I wonder sometimes if we had been wrong about treating her bipolarity as a curse instead of a charm.

Even when she was on antipsychotic drugs and talking in roundabouts half the time, she has always seemed to be very sure of what she wanted in life:

1.  The best education for her 2 children
2.  Her own money
3.  Up-to-date clothes

While she could be very smothering at times, she could also be very stern.  I remember on my first year of high school, she didn’t speak to me all the way home after getting my first quarter report card.  Although I had above-average grades on all other subjects, I had barely passed Sibika at Kultura (Social Studies)–a subject she had excelled in since grade school.  From that time on, I made sure I got good grades, even in subjects I disliked.

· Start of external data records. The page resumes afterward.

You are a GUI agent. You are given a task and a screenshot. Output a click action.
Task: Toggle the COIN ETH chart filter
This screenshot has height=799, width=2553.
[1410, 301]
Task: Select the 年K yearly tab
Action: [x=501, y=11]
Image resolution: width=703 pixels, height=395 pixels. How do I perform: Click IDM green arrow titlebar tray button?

While her words can be hurtful and mean sometimes, her actions speak louder.  She gets up at three in the morning to clean my van, get the washing machine going, and cook breakfast.  She quarrels with her siblings over yahoogroups.com and yet, every year (in good times or bad) she gets every one of them a Christmas gift.

Indeed, we have a choice of how we’d see life.  As others would see trips to the psychiatrist a dreadful chore for a child, I saw them as learning sessions.  Debating with psychiatrists even before I hit my teens was good training for work.

As others choose to see my mom as a bit loony, I choose to see her as the best.